At this, some fire goes out in the man, though his eyes don’t lose their hardness.
“I do not trust you,” he says to me.
“I do not trust you,” I return.
I remember Benson’s words, that Koso and I are cowards, never speaking up to one another. That cannot happen here. There is something unknown at stake, too large to give up.
“What should I do to gain your trust?” I ask, already weary. Isiore looks at me with brilliant, watchful eyes, then shakes his head.
“You cannot earn my trust. I must tell you, though, if I cannot tell your superior.”
I desperately want to rebuke this man on all of his wrong counts, but curiosity drives me to silence.
“The Speaker’s name is Nadia,” Isiore begins, “did you know this?”

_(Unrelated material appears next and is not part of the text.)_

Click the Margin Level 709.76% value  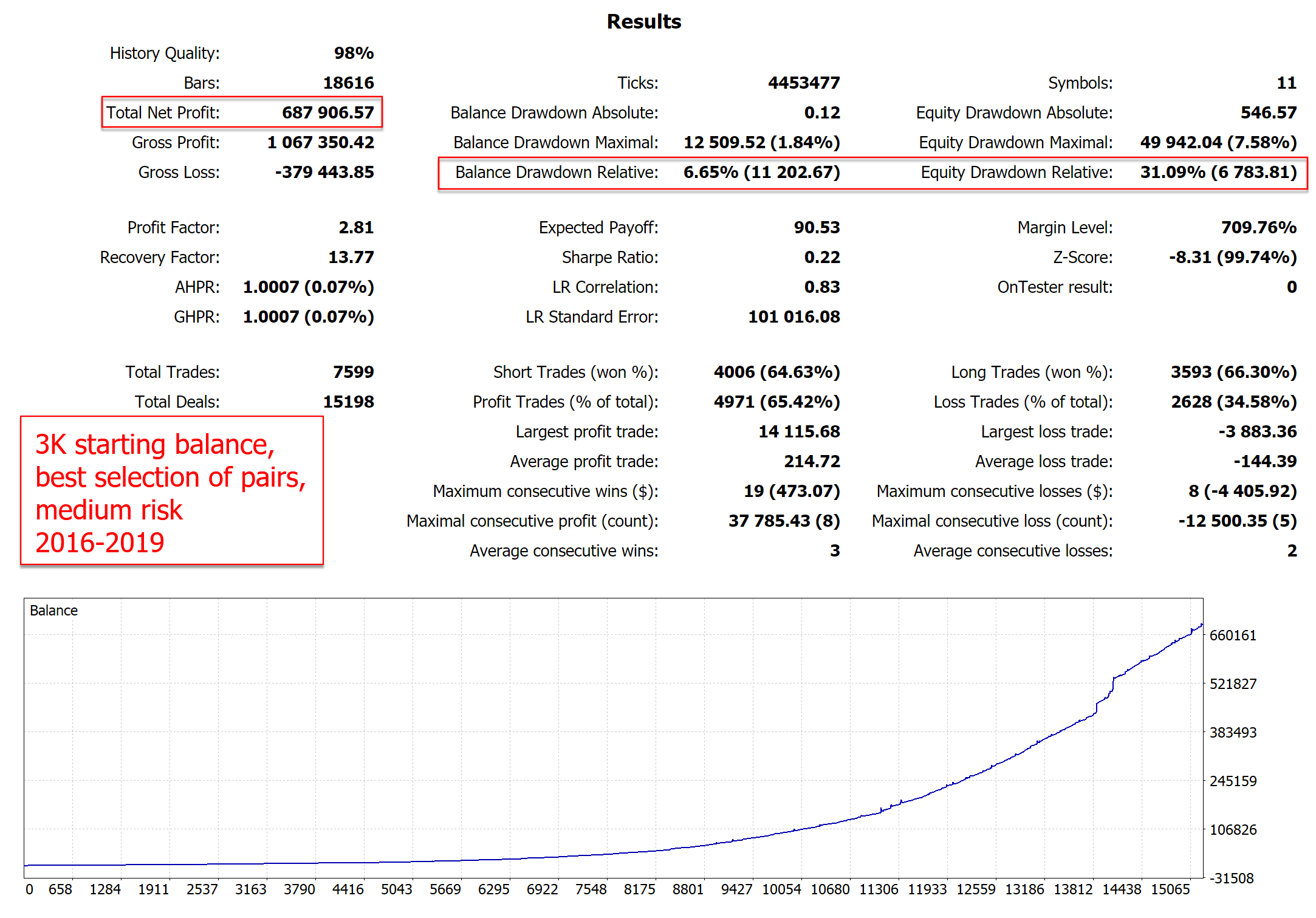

“Then you do now. Remember it. Nadia is coming to this place, soon, to talk with the leaders of the town. Changes must be made.”
I am seething, but put emotion on the backburner.

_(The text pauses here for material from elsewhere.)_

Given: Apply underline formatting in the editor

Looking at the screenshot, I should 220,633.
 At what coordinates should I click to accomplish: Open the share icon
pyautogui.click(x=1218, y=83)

“Where will she be?” I ask, my first question. “She cannot come to the market circle. She cannot be seen by the townspeople.”
“She will come here, to this building.”
I nod, though I cannot endorse his free claim of this place. It is not worth the fight. The Speaker would have to come here via ship, and this is the closest of everything to shore.
“A week from now, or close.”
I bite my lip. I will have to tell Koso now, tell him everything. This involves his Porthouse, his life, his people. Yet, I cannot imagine him reacting well to the news of the visiting Speaker. I will think on it after, when I regain my senses and emotions.
“What else is there?”
These cannot be the only details, thirteen year old Nicola could have told me these things. There are opinions somewhere, or warnings or truths.
“My family and I will be staying in this town for awhile, to oversee the progress and growth of the place. My children should be welcome, you will welcome them. Come prepared for the Speaker’s night. There will be others there, but they have been told by now. Do not worry yourself with them. Goodbye Tomas, brother of Ithan.”
He leaves, without waiting for another word from me.